The penchant for passive over active investment management hasn’t been as pronounced among defined contribution plan sponsors; 57 percent of multi-national companies have a mix of active and passive strategies in their default funds, according to Vanguard’s Global Retirement Plan Survey. Thirty-eight percent use all-passive default funds, while 5 percent favor all active funds. “We were a bit surprised, frankly, that passive-only default funds did not emerge as more of a preference, as our experience suggests that more sponsors are recognizing the advantages that come with passive strategies, including lower costs and the elimination of manager risk from the outcome,” said Steve Utkus, head of Vanguard’s Center for Retirement Research.
The Securities and Exchange Commission’s head of examinations is stepping down, the agency announced Tuesday. Andrew Bowden, who has served as director of the Office of Compliance Inspections and Examinations (OCIE) since June, is leaving at the end of April to return to the private sector. Bowden recently came under fire for comments he made at a March 5 conference for private equity firms, calling the PE industry “the greatest business you could possibly be in,” adding he’s encouraged his son to join it. The positive comments seemed to be a dramatic shift from Bowden's stance a year earlier when he expressed concerns about private equity’s business practices. The SEC did not disclose where Bowden was heading and did not immediately name a successor.

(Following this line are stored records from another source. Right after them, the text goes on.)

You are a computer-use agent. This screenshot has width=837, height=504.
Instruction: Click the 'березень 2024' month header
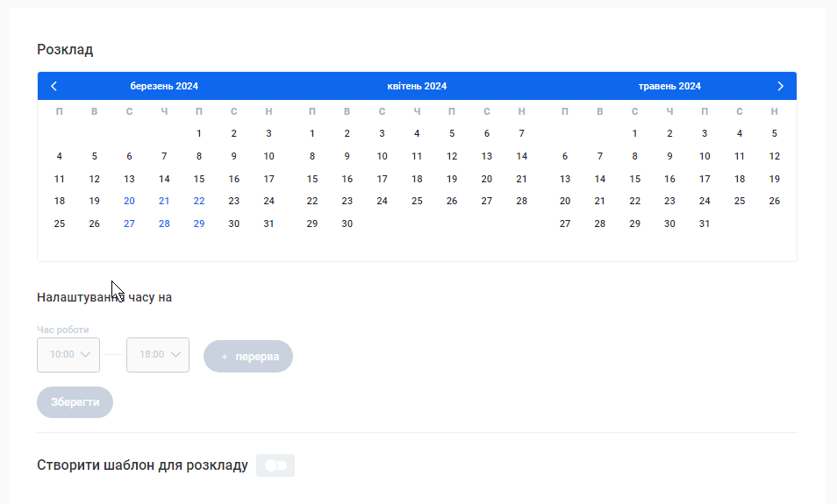pos(164,86)
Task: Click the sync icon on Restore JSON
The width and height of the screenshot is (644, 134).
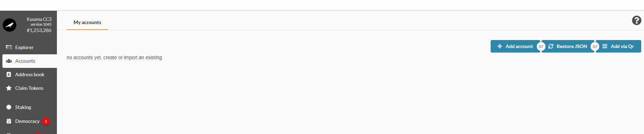Action: 551,46
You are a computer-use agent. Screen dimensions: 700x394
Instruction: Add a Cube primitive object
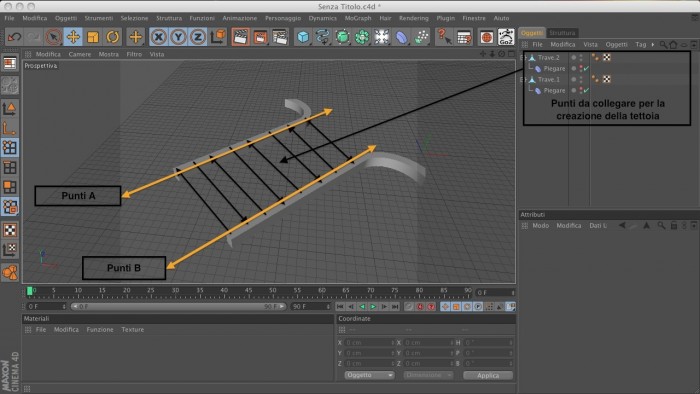point(303,37)
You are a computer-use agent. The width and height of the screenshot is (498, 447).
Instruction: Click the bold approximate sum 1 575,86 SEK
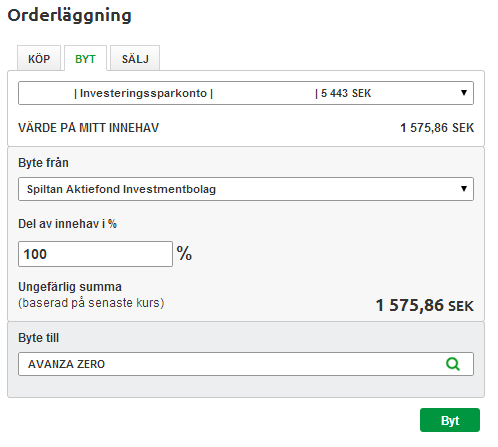point(425,305)
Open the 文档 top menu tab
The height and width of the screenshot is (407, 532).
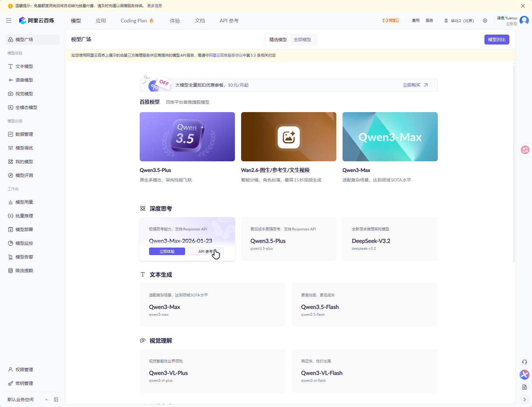200,21
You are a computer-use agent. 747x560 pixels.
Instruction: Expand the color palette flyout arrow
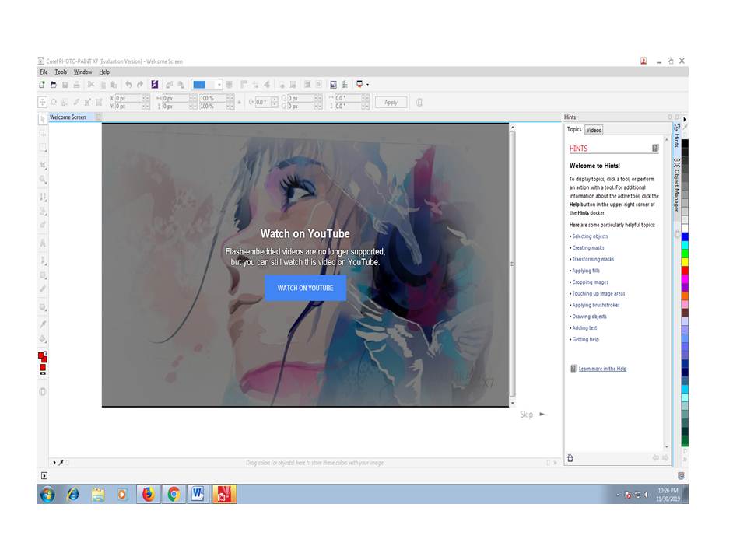click(685, 120)
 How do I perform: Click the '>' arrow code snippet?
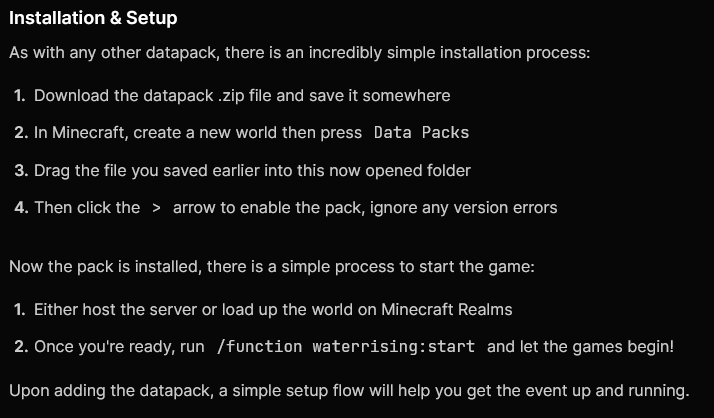point(156,208)

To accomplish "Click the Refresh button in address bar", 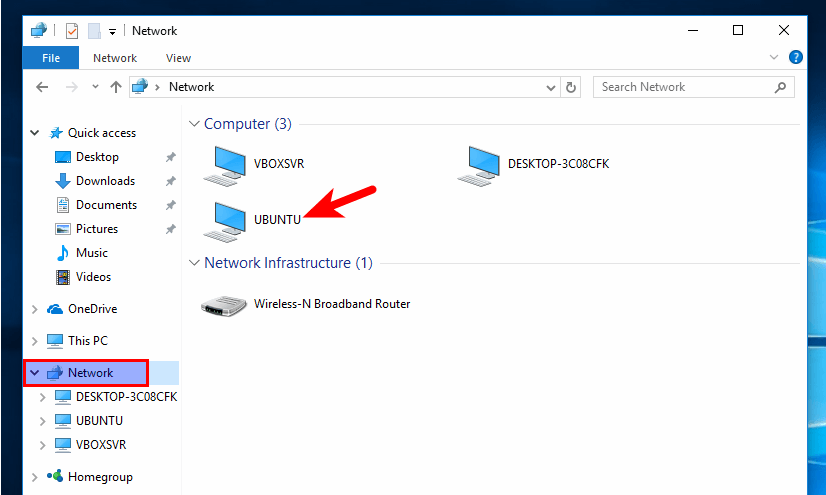I will (571, 87).
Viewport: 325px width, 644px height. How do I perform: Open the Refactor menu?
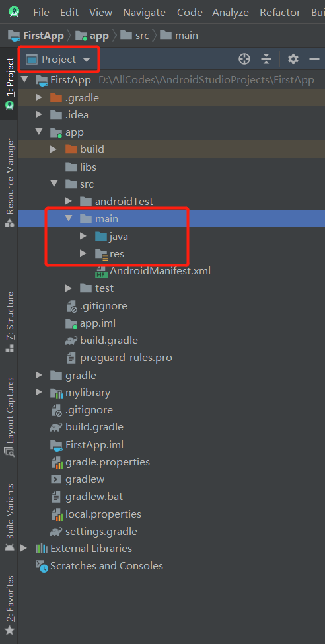coord(280,13)
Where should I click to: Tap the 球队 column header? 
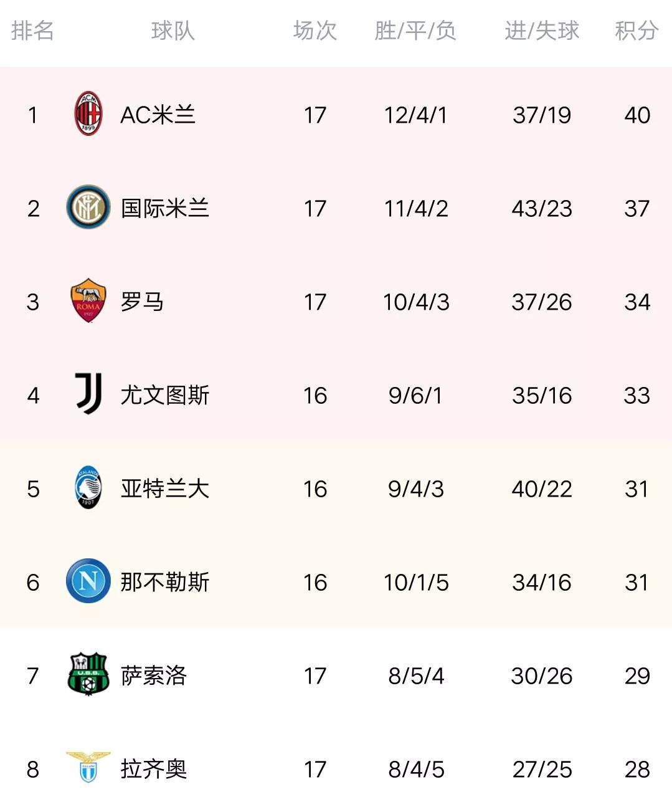173,31

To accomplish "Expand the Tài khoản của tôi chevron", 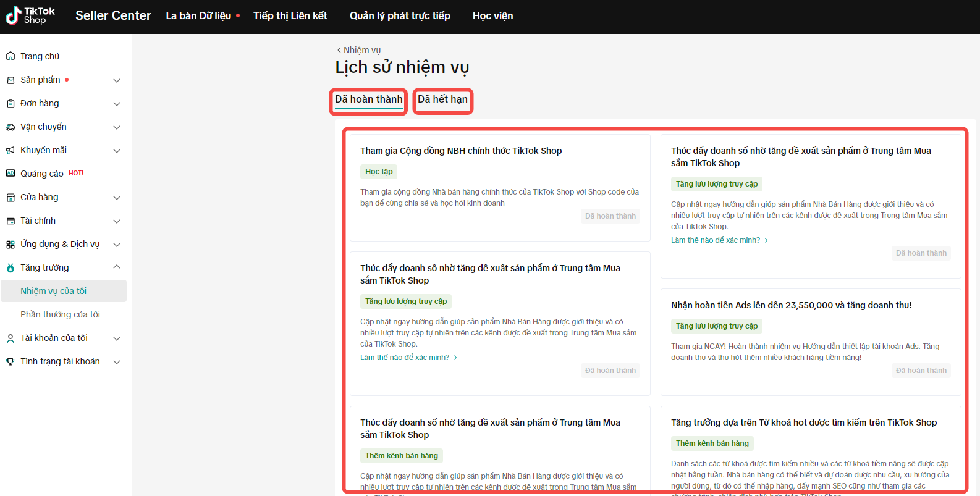I will (x=117, y=338).
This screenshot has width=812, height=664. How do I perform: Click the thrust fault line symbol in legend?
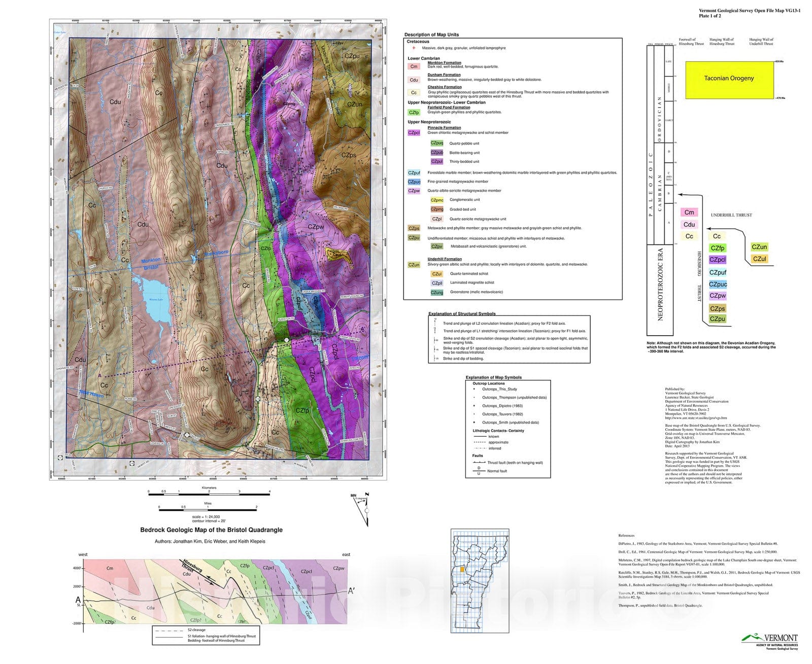tap(479, 463)
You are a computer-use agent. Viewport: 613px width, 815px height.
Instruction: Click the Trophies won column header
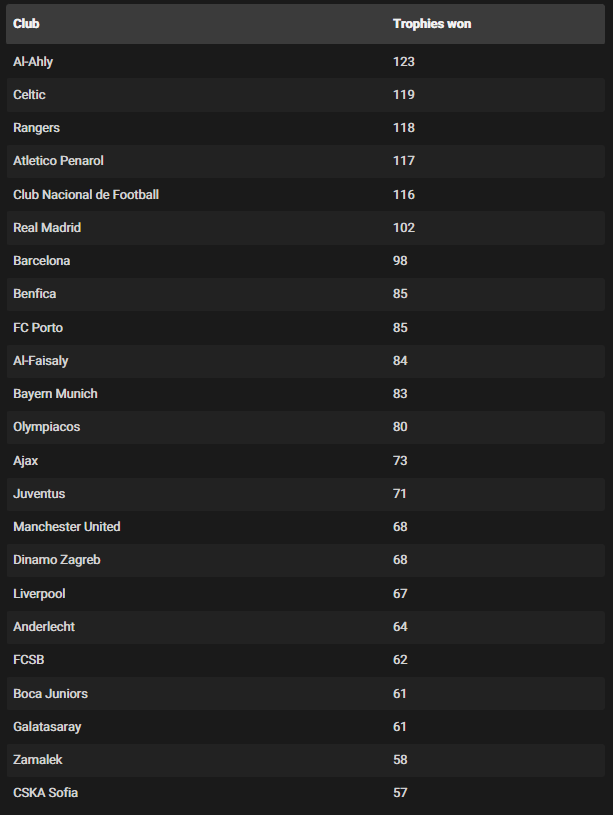[x=431, y=23]
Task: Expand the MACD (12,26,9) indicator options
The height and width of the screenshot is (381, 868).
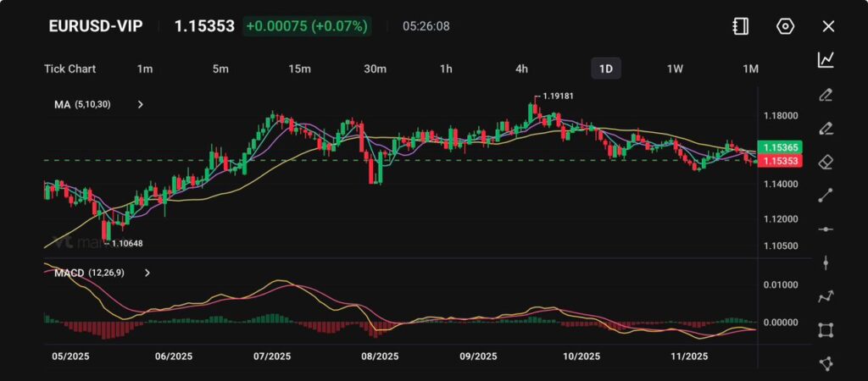Action: click(147, 273)
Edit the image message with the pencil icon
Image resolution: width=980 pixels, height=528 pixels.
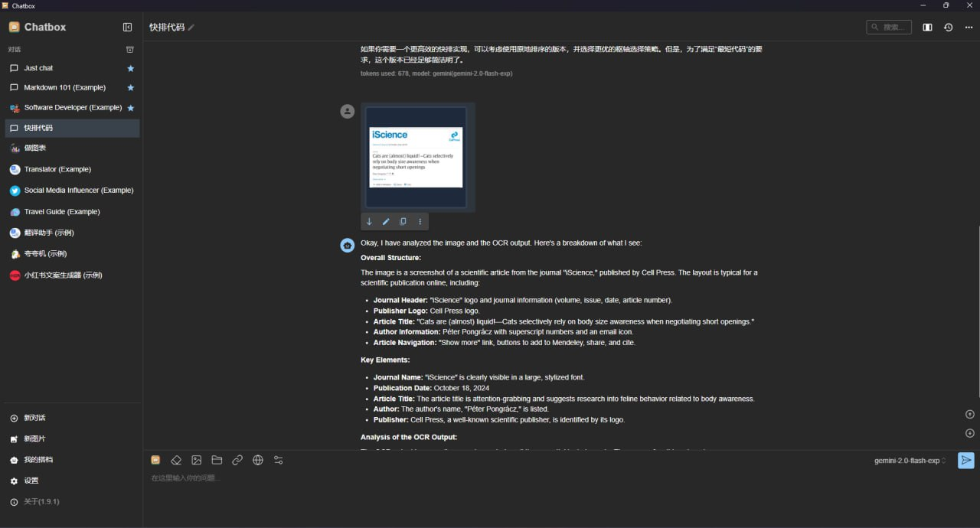[386, 222]
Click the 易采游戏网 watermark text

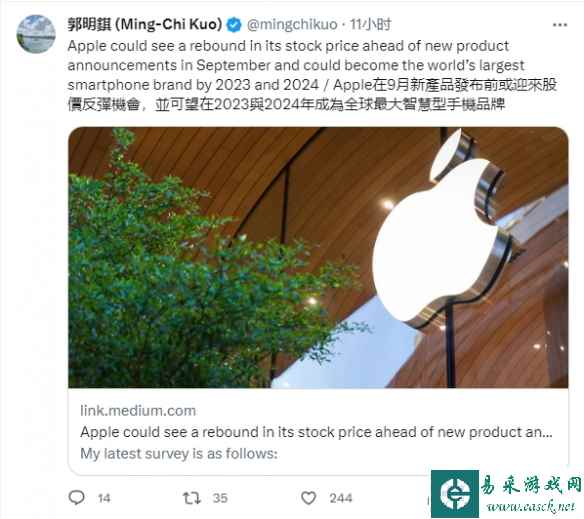pos(531,485)
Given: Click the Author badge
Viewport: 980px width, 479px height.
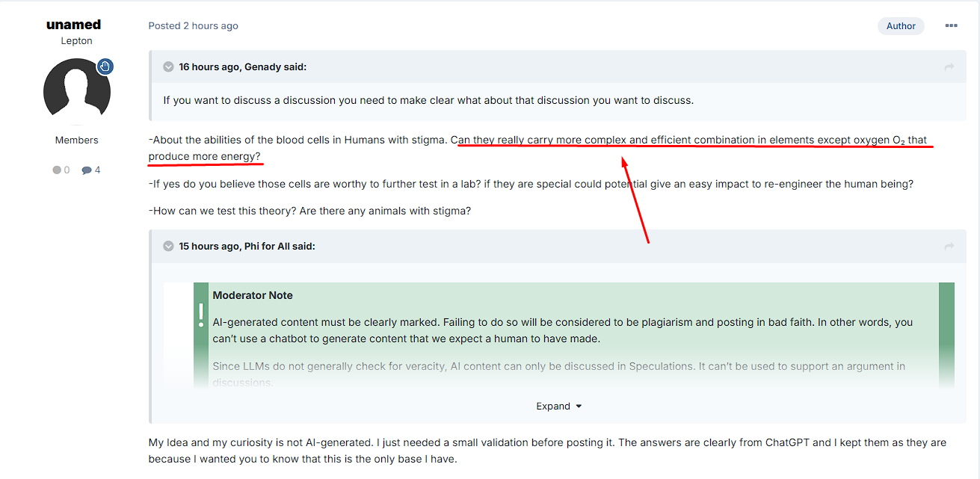Looking at the screenshot, I should tap(901, 26).
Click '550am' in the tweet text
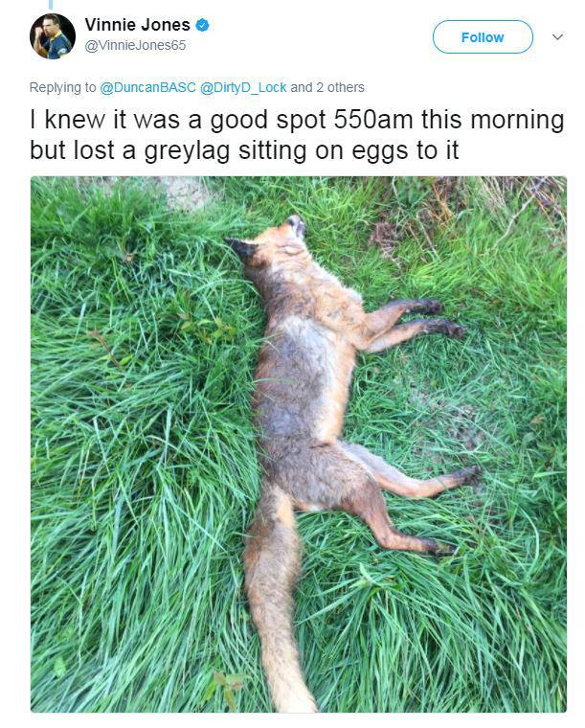 [373, 120]
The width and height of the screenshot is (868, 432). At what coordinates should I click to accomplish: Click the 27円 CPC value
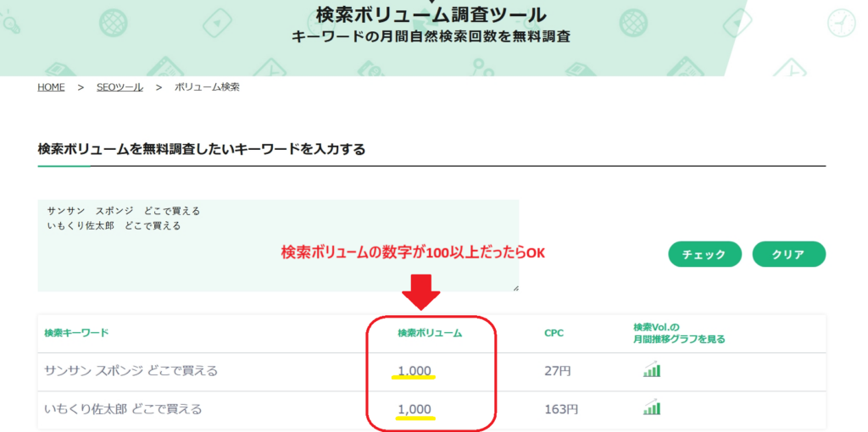pyautogui.click(x=558, y=370)
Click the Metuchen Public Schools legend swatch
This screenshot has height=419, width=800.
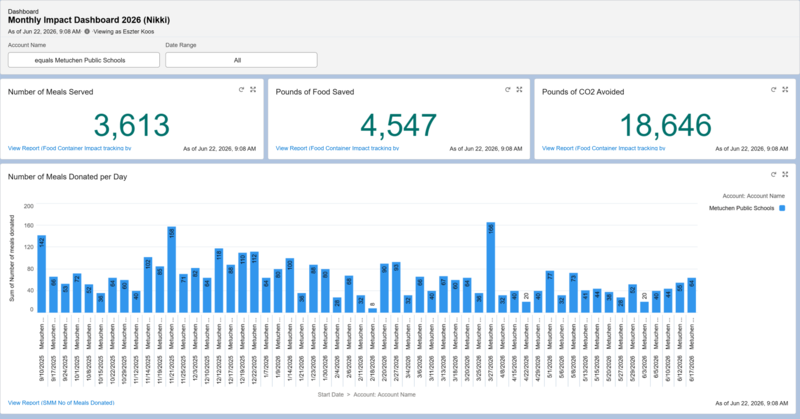[x=782, y=208]
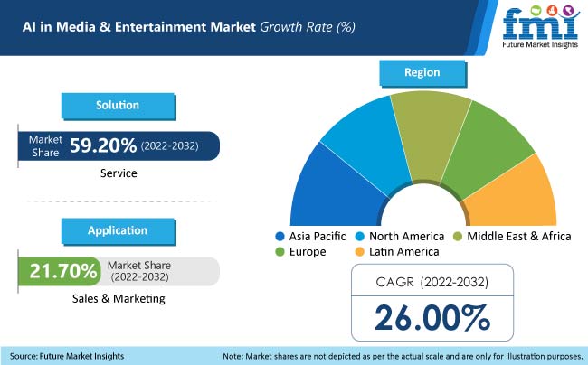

Women now hold more management positions in corporate America, according to a new report released by BMO Bank. Citing data from Catalyst, a non-profit organization, the study notes that while women now make up 52 percent of those positions, there is still a stark contrast in pay. Less than 5 percent of women occupy CEO roles at S&P 500 companies, according to statistics, and women still only make 78 percent of what men earn on average. “It seems that financial and career success comes at a price for women and there is still more work to be done to truly level the playing field,” says the report.
A survey of 42,000 college students, 91 percent of them freshmen, has found that external economic factors are currently of biggest concern to them. A total of 69 percent of respondents to the study, conducted by EverFi, are worried about finding a good job after graduation. The cost of rising tuition charges worried about 55 percent of respondents. The three-year study also indicated that the percentage of freshmen willing to take steps toward paying down credit card bills and/or setting a budget has declined. “It is more important than ever that college students are equipped with the knowledge, perspectives, skills and habits to successfully navigate the fiscal burdens that stand in the way of their financial independence,” according to the report.